救い主は教えられました。「聖文を調べなさい。あなたがたは,聖文の中に永遠の命があると思っているが,聖文は,わたしについてあかしをするものである。」(欽定訳ヨハネ5:39から和訳)

すばらしい忠実な教会員である皆さんの多くが抱いている,力強く確固とした証は,祈りを込めて聖文の勧告に従うことによって得たものです。この尊い祝福を得る機会は,熱心に求めるならわたしたち一人一人に与えられます。

若い友であるジムと,自分の証に不安を抱くことのある皆さんすべてに言います。皆さんは天の御父から愛され,毎日見守られています。御父は戒めを守ろうと努力し,御父の愛の腕にすがろうとする人々にこたえてくださいます。

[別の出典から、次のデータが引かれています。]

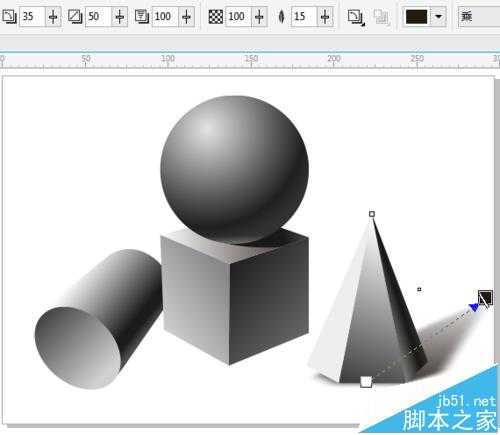The height and width of the screenshot is (435, 500).
Task: Click the checkered shadow opacity icon
Action: pyautogui.click(x=215, y=16)
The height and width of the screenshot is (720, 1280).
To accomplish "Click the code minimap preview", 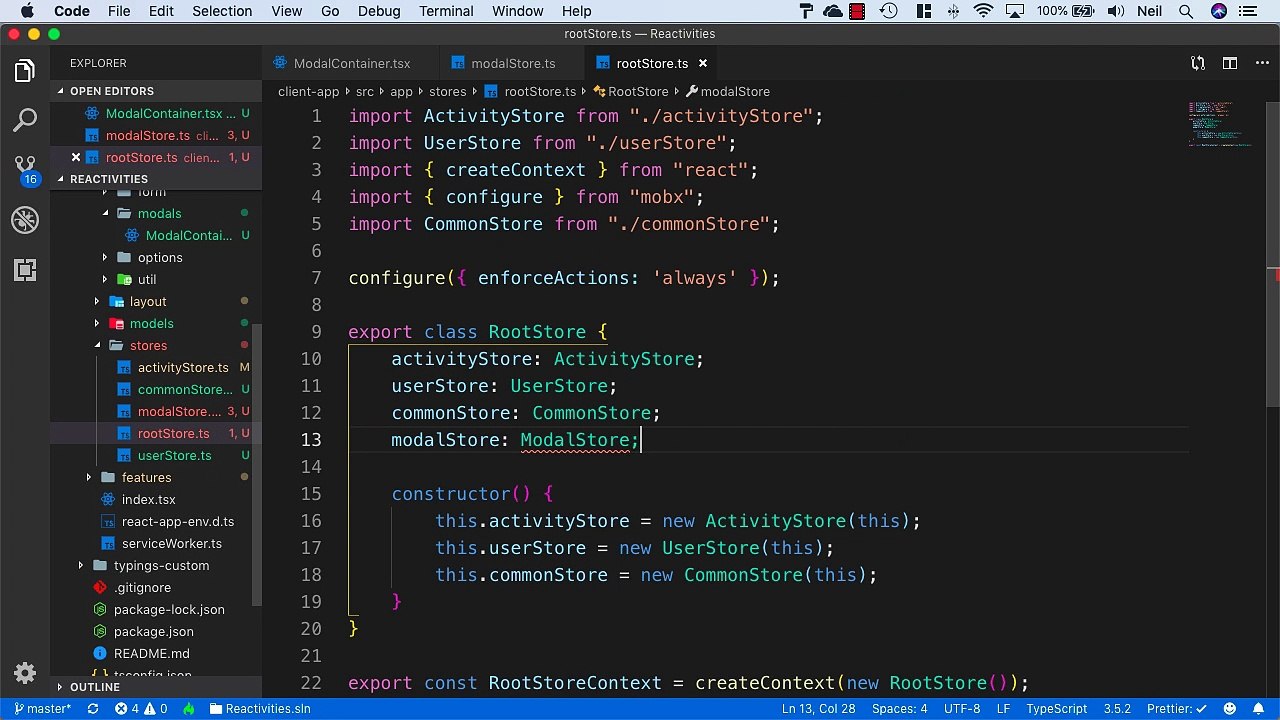I will click(1220, 123).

主が預言者ジョセフ・スミスに与えられた次の約束はわたしたち全員に対する約束でもあります。「わたしに近づきなさい。そうすれば,わたしはあなたがたに近づこう。熱心にわたしを求めなさい。そうすれば,あなたがたはわたしを見いだすであろう。求めなさい。そうすれば,与えられるであろう。たたきなさい。そうすれば,開かれるであろう。」(教義と聖約88:63)

預言者は,一人一人に,そして家族に「持てる力のすべてを出し切る」よう激励しています。個人の生活をよく吟味し,自分には確固とした証があるとさらに実感できるように,変わる決意をしてください。

堅固な証は「はるかに優れたこと」を行うよう,一人一人を促してくれます。わたしたちの証は破られることのない砦となり,その証により,この世のものによる絶え間ない誘惑から守られるようになるのです。

愛に満ちた優しい御父が天におられることを証します。御父と,御父が愛しておられる御子イエス・キリストが,この最後の神権時代に福音の回復をもたらすために,ジョセフ・スミスに御姿を現されたことを証します。

イエス・キリストはこの教会の頭です。

ゴードン・B・ヒンクレー大管長は主がお選びになった預言者です。

預言者の勧告に従う勇気と確信を持つことができますよう,また,その過程においてわたしたちの個人的な証が確固としたものとなりますように,イエス・キリストの御名によって祈ります。アーメン。